The Starlight Sequence is a showstopper from Andrew Lloyd Webber's Starlight Express. It is performed by Rusty, a young, naive Steam Locomotive and the Starlight Express, a magical Steam Locomotive that comes at midnight to help Steam Locomotives in need. Rusty, who wants to compete in the world championship railway races, has lost self belief because Greaseball and Electra have been taunting him, and his coach, Pearl has dumped him for faster locomotives. In this number, the Starlight Express, sent by Rusty's father(mother), Poppa(Momma), has come to tell Rusty that true power comes from within.

== Music ==
The music was composed by Andrew Lloyd Webber, and is in the key of E major. It is a highly thematic number, starting with Rusty alone. The tune to Rusty's number, Starlight Express plays. Then, as the Starlight Express joins, he sings the tune of "Only You", a theme not yet heard at this point.
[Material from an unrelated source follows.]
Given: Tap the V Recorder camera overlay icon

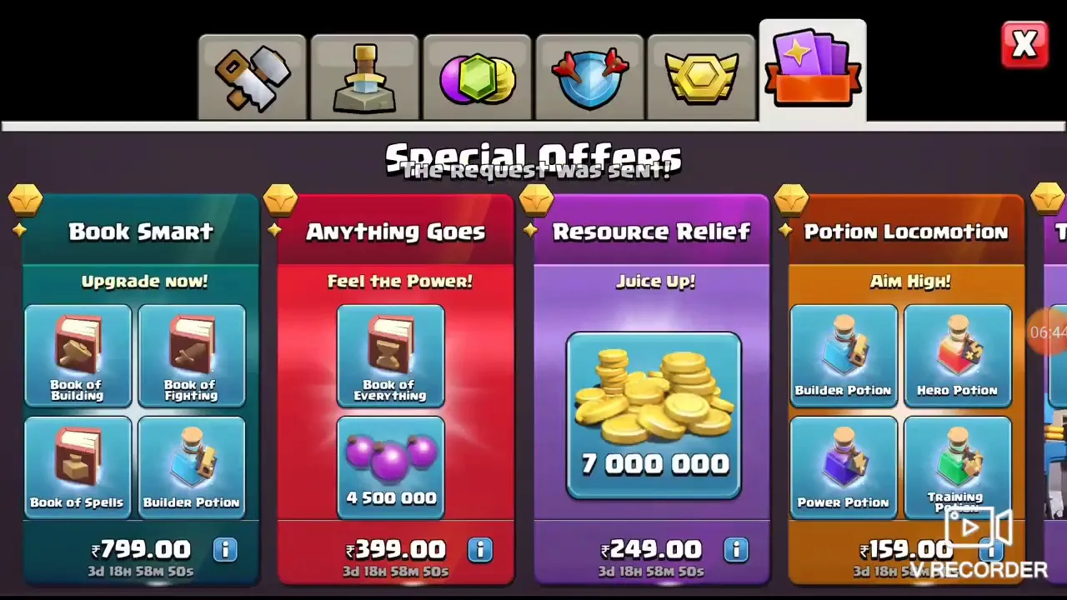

He gives Rusty his message through the verse. Rusty then comes back with the Starlight Express theme, to say he doesn't understand. The Starlight Express continues the theme Rusty is singing to explain. Rusty, realising what he is being told, joins the Starlight in the Only You theme, later used by Pearl when she realises that she loves Rusty.

==Lyrics==
Lyrics are by Richard Stilgoe.
The original title for the number was 'I am the Starlight'.

==Choreography/Blocking==

===Broadway/London===
It starts with Rusty, sat alone, centre stage. He would call out the words 'Starlight Express', and he would stand, as the Starlight came to stand behind him. The Starlight Express would be played by the actor who played Poppa, and so he would come on in that costume. Rusty, however, would never turn to see him, and would always be looking up, perhaps based on the idea of a Shoulder Angel. When they both sang the 'Only You' theme, Rusty would go onto his knees, and the Starlight take his hands and raises them above him. The Starlight skates away, leaving Rusty feeling powerful.

====Bochum====
It starts with Rusty, sat alone, centre stage. He would call out the words 'Starlight Express'. The Starlight Express, again played by the actor who played Poppa, would not come on, but speak from offstage. When they both sang the 'Only You' theme, Rusty stands and raises his hands above him. He would pick up his helmet at the end.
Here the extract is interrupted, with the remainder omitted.